**EXERCISE OBJECTIVE**
Using the entries below, copy out all lines where "agent" is found.

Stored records
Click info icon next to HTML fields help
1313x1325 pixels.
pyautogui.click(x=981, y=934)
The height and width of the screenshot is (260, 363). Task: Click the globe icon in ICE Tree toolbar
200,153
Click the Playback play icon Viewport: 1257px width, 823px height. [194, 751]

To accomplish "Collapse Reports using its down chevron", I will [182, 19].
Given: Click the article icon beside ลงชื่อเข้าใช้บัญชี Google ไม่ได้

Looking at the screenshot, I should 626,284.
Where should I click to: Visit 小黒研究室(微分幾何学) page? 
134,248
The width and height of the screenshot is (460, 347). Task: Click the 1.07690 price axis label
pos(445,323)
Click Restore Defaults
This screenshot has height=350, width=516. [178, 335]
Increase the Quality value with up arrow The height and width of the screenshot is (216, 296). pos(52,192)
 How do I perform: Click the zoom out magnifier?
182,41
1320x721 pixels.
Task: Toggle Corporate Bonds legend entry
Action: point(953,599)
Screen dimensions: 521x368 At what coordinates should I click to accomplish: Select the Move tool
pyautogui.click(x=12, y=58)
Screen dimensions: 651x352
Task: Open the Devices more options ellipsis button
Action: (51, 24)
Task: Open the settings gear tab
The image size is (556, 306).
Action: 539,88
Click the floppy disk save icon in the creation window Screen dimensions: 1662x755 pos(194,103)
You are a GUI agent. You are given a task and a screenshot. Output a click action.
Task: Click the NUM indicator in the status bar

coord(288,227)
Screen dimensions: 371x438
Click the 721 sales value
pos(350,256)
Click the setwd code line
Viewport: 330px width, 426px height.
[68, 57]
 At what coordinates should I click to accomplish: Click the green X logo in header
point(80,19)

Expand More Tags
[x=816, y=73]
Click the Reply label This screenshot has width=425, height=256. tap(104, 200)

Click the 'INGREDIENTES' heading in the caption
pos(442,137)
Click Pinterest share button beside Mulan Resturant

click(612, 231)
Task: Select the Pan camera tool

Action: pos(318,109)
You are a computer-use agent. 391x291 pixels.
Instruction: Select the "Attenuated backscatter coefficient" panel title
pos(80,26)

**TASK RESPONSE**
You are a GUI agent. You are given a task and a screenshot. Output a click action.
You are a computer-use agent. 391x291 pixels.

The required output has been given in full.